◆ **Task statement**
Give an exact copy of the data that follows, but none of its pictures.

(Records shown begins)

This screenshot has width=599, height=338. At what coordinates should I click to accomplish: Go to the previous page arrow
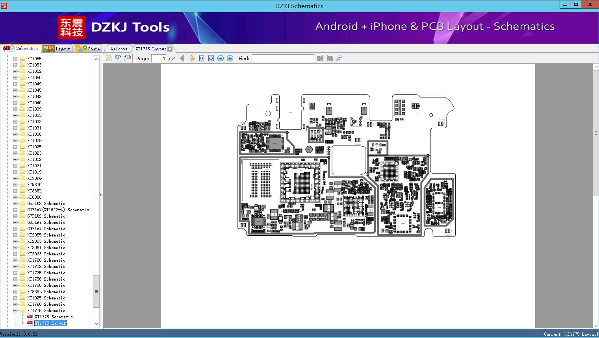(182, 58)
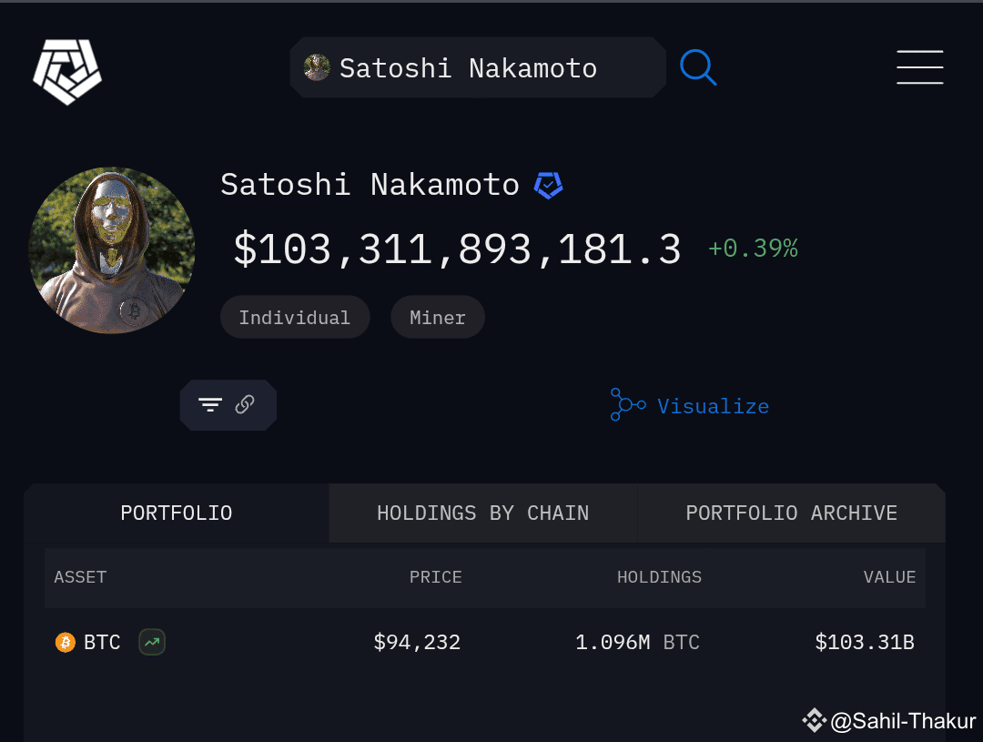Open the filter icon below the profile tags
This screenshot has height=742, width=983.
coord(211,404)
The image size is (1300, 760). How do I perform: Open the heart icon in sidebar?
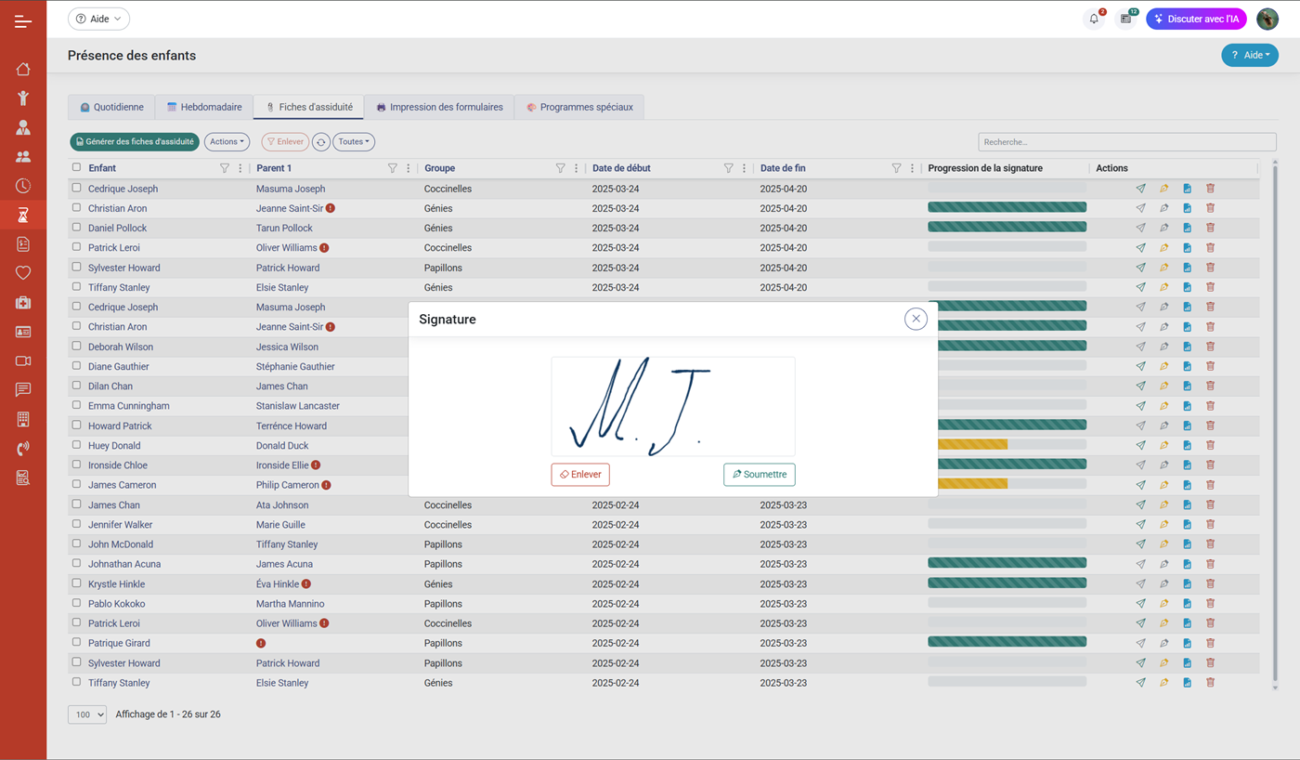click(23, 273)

(Records shown ends)

◆ **Finished exercise**
This screenshot has width=599, height=338. At what coordinates should I click to accomplish: Go to the previous page arrow
(182, 58)
Open the filter icon below the profile tags
This screenshot has height=742, width=983.
coord(211,404)
The image size is (1300, 760). How do I perform: Open the heart icon in sidebar?
click(23, 273)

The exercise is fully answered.